GIVEN PROBLEM. Render the records in the stretch from the line containing "WordPress (264, 694)" through the line containing "[T-Hub Programs]", both included, as a numbered list without blank lines.

Collected data:

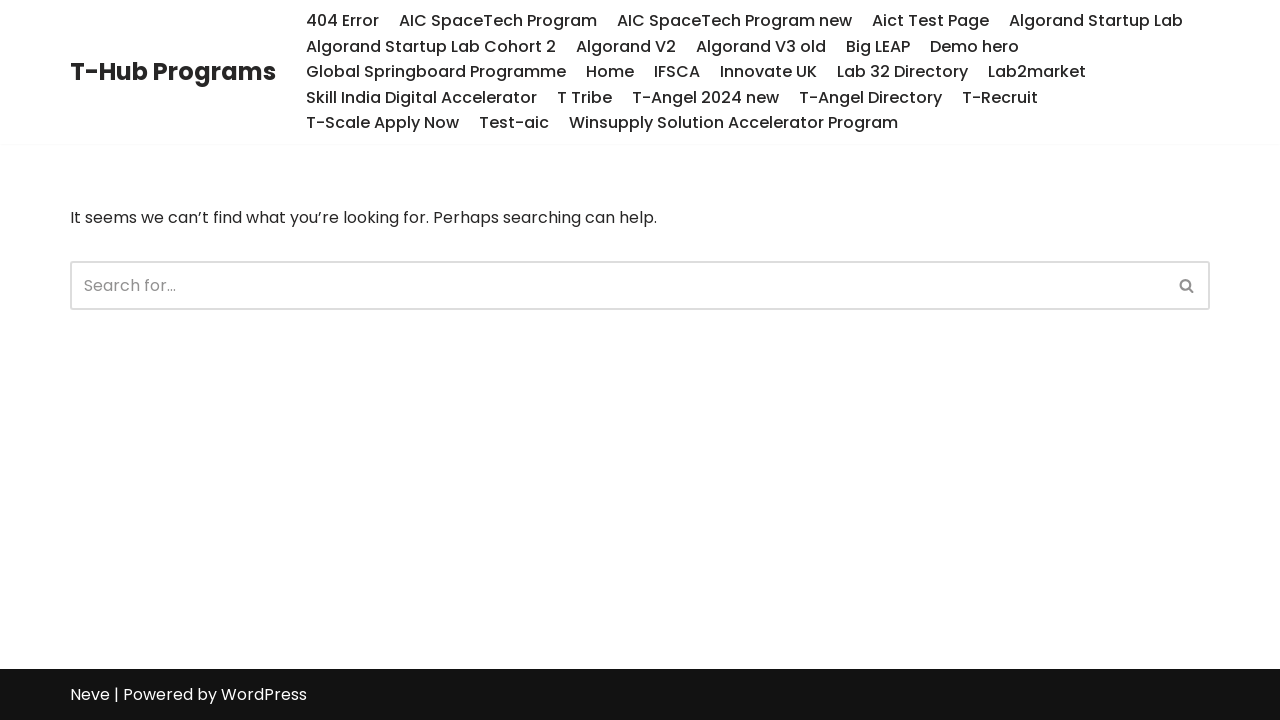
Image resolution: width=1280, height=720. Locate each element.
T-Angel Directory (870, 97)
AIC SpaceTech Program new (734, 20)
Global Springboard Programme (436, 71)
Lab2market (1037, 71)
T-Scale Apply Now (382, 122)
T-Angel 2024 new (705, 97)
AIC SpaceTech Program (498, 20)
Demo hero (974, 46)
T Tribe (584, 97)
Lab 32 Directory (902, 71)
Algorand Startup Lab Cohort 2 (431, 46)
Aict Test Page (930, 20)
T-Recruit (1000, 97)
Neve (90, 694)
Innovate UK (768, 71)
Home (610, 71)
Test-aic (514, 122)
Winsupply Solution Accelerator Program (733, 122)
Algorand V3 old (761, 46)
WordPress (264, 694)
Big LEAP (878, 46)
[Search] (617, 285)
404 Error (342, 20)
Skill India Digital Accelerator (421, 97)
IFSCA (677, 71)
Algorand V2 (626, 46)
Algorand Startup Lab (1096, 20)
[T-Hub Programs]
---
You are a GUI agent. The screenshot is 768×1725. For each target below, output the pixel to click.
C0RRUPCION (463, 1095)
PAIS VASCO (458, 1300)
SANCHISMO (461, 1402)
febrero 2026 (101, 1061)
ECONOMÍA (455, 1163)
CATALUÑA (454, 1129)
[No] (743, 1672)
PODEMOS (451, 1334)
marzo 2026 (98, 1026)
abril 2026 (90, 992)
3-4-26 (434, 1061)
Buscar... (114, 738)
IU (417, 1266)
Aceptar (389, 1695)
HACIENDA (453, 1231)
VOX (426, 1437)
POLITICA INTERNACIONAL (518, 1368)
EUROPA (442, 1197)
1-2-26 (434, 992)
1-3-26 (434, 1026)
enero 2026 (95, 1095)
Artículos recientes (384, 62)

RESULT OF THE TASK.
1. WordPress (264, 694)
2. Big LEAP (878, 46)
3. [Search] (617, 285)
4. 404 Error (342, 20)
5. Skill India Digital Accelerator (421, 97)
6. IFSCA (677, 71)
7. Algorand V2 (626, 46)
8. Algorand Startup Lab (1096, 20)
9. [T-Hub Programs]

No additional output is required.